Task to carry out: I need the lines from the one holding "Task: Select the second carousel dot" to the last line of the data below repeated exactly, both included, without pictures.

Data supplied:
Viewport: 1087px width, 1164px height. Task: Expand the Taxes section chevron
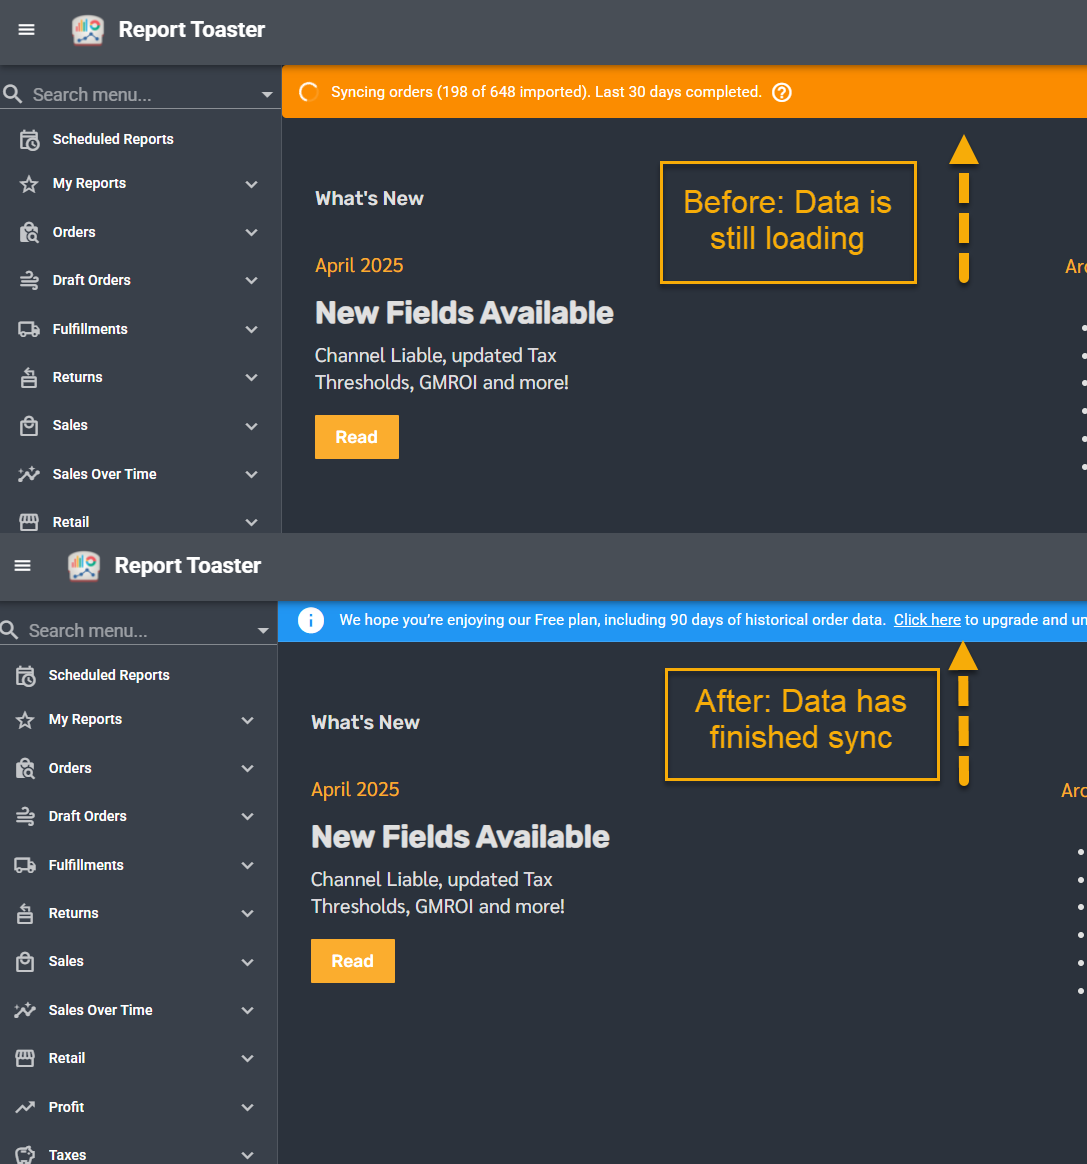[248, 1154]
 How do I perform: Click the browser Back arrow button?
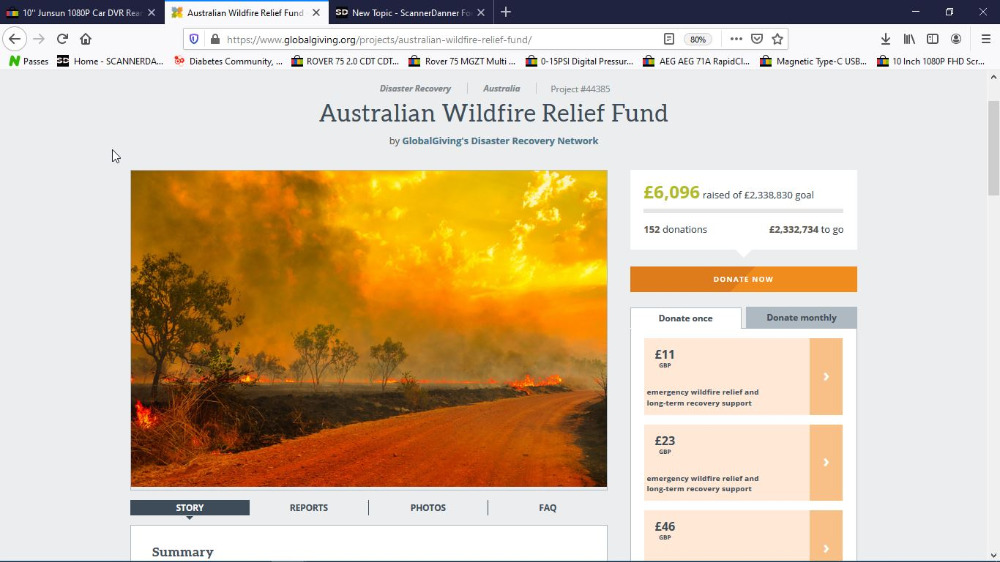pyautogui.click(x=15, y=39)
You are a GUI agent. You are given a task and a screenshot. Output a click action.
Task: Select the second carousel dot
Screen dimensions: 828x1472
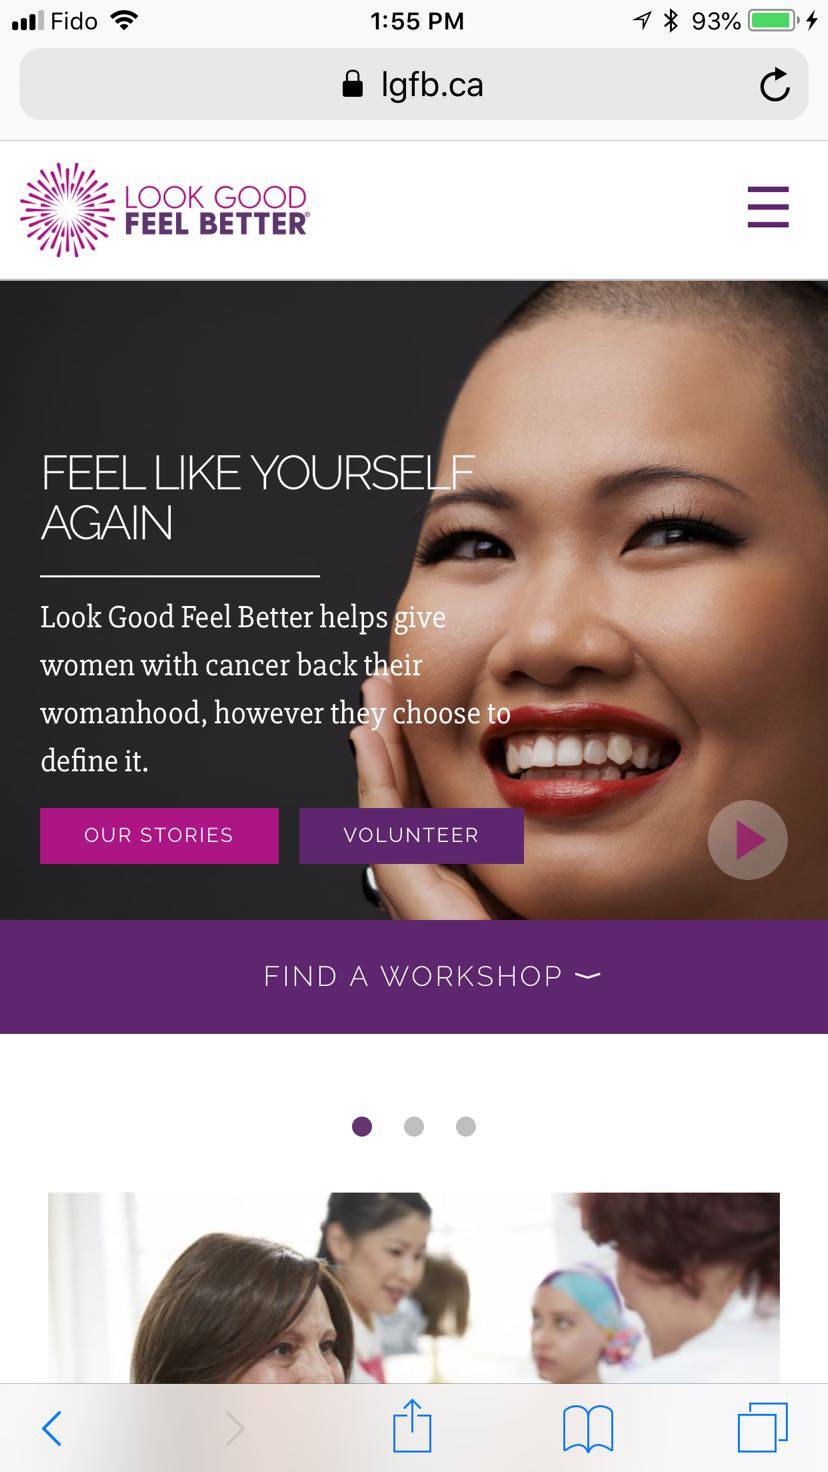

Solution to the exercise:
Task: Select the second carousel dot
Screen dimensions: 828x1472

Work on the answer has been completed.